Юдик уже был слаб, он почти не узнавал ее, разметавшись в горячке, которая его захватила после всего перенесенного; он только что-то шептал в бреду, чего понять уже было невозможно.
Было тяжело видеть эту мать-старушку у постели своего сына. Она не отходила более от него ни на минуту, и, заходя в их чум, часто можно было видеть, как бедные старики сидели у постели сына, не сводя с него глаз, думая какую-то грустную одну и ту же думу.
Через неделю Юдик тихо скончался.
IX
Буря сразу стихла, и утром, когда мы проснулись, была такая тихая, теплая погода, ветерок с юга принес такую оттепель, с моря доносился такой тихий ропот волн, что словно все, что мы только пережили, был сон, а не действительность; и казалось, — доживи наш бедный Юдик до этого утра, вдохни этот соленый, освежающий теплый воздух, перед которым так чутко раскрывается грудь, — и к нему бы воротились силы, и злой недуг оставил бы слабый, истощенный его организм.
Но Юдика уже не существовало: его труп лежал в переднем углу, и старик, его отец, уныло, монотонно читал у его изголовья псалтырь, засаленную псалтырь, которую он словно только для того и выучился читать, чтобы прочесть ее перед трупом своего сына.
Но оттепели, оттепели, которой мы вое так обрадовались, хватило только всего на один короткий день: ночью наступила страшная стужа, снова завыл буран, и еще ожесточеннее завыли вихри, срываясь с гор и занося окончательно снегом нашу одинокую колонию.
И немудрено: была середина полярной ночи; мы уже полтора месяца не видели солнышка; море замерзло и точно ушло от нас далеко-далеко, а кругом была такая темнота, глухая, страшная, что, казалось, земля уже перевернулась, и к нам никогда не воротится красное солнышко с его золотистыми лучами.
Самоеды упали духом, боялись выходить на улицу, чувствуя, что поблизости, как зверь, ходит смерть; некоторые даже заболели, и цынга, — страшная болезнь севера, когда человек погружается в невольный сон и так и умирает, заживо разлагаясь, — вот-вот, казалось, захватит нас, и мы вымрем все, как это случалось не раз с экипажами морских судов, которые останавливаются зимовать у этого полярного острова.
Смерть Юдика, казалось, только была началом; все ждали, что туда же, в могилу, пойдут и старики, затем заболеют с тоски и ужаса и другие, и будет общая паника, общая повальная смерть.

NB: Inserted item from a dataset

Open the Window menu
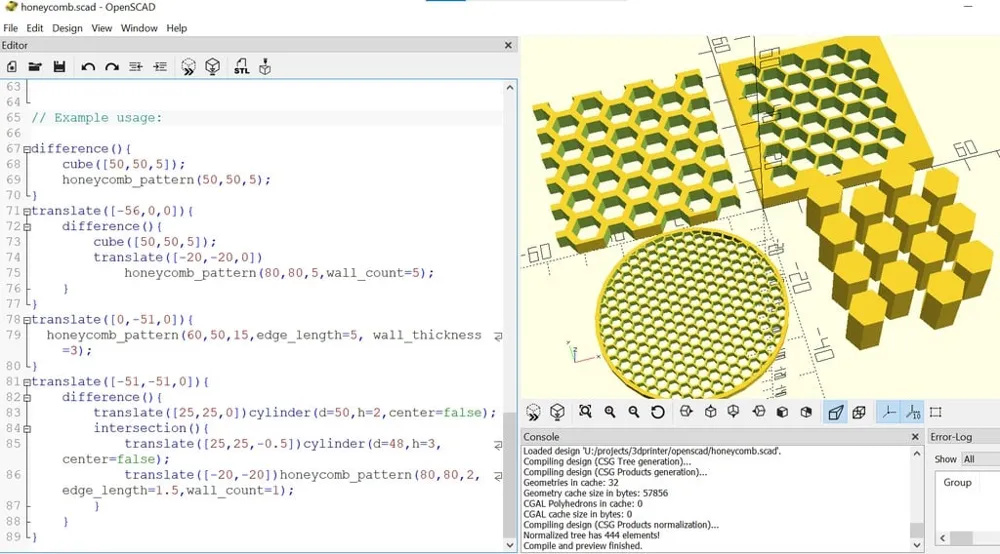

Поднять дух стариков было трудно. В их чуме все говорило о смерти; сколачивали из досок гроб, делали приготовления к похоронам, копали могилу, и, заходя туда в какое угодно время ночи, можно было слышать только одно монотонное чтение старика Фомы, который, казалось, забывался в этом чтении, читая у трупа Юдика не переставая день и ночь.
Тут же, около Юдика, всегда сидела и его бедная мать, не сводя глаз с его воскового бледного лица.
Было ужасно видеть эти две фигуры, тощие, потерянные в горе, словно ушедшие всем своим существом в эту вытянувшуюся фигуру бедного мальчика, освещаемого лампадой.
Как мы ни торопились поскорее схоронить Юдика, это было невозможно. Старики не хотели с ним расставаться; Фома непременно хотел прочитать всю псалтырь, которую бы ему хватило еще на добрую неделю, так как он с трудом разбирал слова, потеряв окончательно зрение и вооружившись уже стеклом от моего старого бинокля. Могилу выкопать не было никакой возможности, потому что земля была мерзла, как камень, и мы решили просто отпеть Юдика и поставить пока его гроб в сени, чтобы сохранить его там до весны, что часто делают самоеды. Они обыкновенно зарывают в таких случаях покойников до весны в снежный сугроб. Мы то же хотели сделать и с Юдиком, но старики решительно воспротивились, страшно боясь, чтобы туда не повадились бегающие ночами кругом песцы и не поели что у бедного Юдика. И мы поставили гроб его в сени.